I think this is not a bug, and instead a side effect of effectively telling the planner that you want 4 Nexus instances on what is effectively a 3-node system. The ordering here is:

RSS kicked off with 3 nodes.
RSS generates a plan that allocates 3 Nexus instances, one to each node.
RSS completes; all 3 sleds have 1 Nexus instance.
A fourth sled is added to the cluster at the trust quorum level. It has no zones (yet).
We generate a base blueprint from the latest inventory collection. (This could swap places with the previous step with no effect, I think.)
We ask the planner to generate a new blueprint.

Inputs to the planner in step 6 include:

There are four sleds.
The fourth sled has no zones.
There are three Nexus instances, one on each of the first three sleds.
The policy says there should be 4 Nexus instances.

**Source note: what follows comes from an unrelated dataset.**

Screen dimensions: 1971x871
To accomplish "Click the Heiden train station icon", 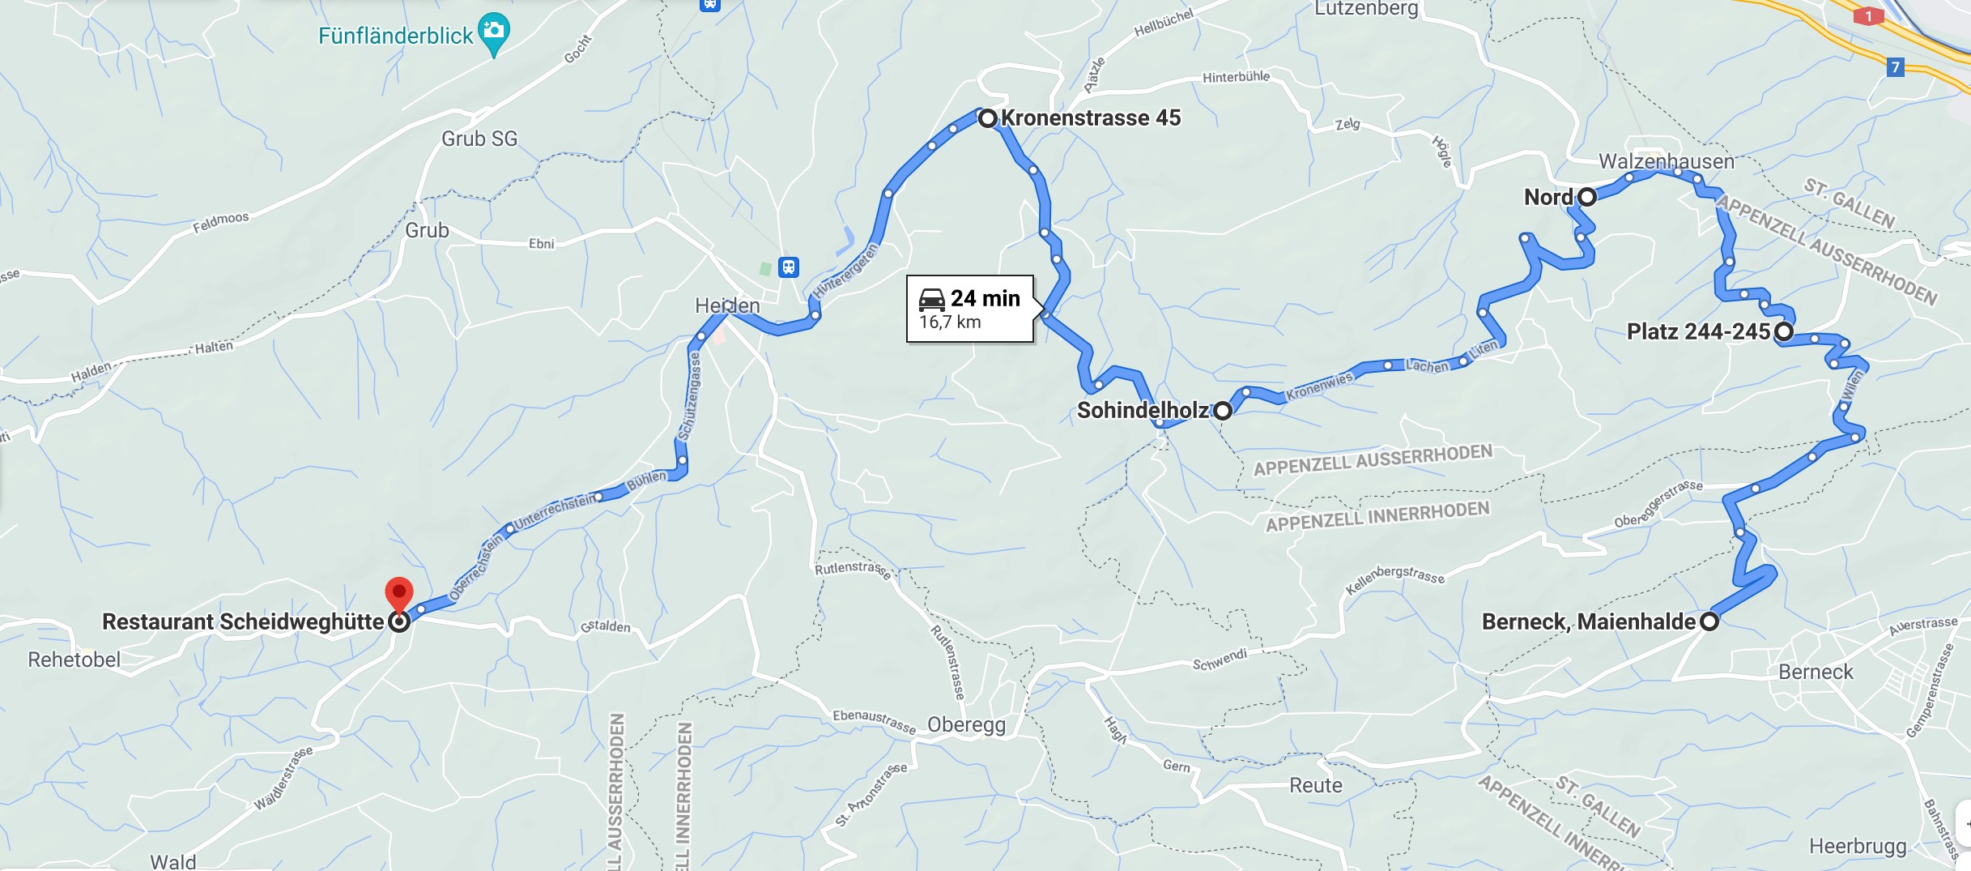I will click(x=789, y=267).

What should the planner do given this set of inputs? The current implementation (which I think is correct based on conversations we've had so far) is that when generating a plan, if a sled doesn't yet have an NTP zone, the planner should give it an NTP zone and nothing else. So the planner does that, but then sees that the policy says there should be 4 Nexus instances. Therefore, it allocates an additional Nexus instance to one of the eligible sleds, which is one of the three that already has one Nexus instance.

If this were a larger system with at least one "eligible for service zones" sled that did not already have a Nexus, the planner would've put the Nexus there instead of on a sled that already has a Nexus. In this system there are no such sleds, so it's forced to double up. I don't think it would be correct for the planner to attempt to give a new sled an NTP zone and a Nexus zone in the same plan generation, right?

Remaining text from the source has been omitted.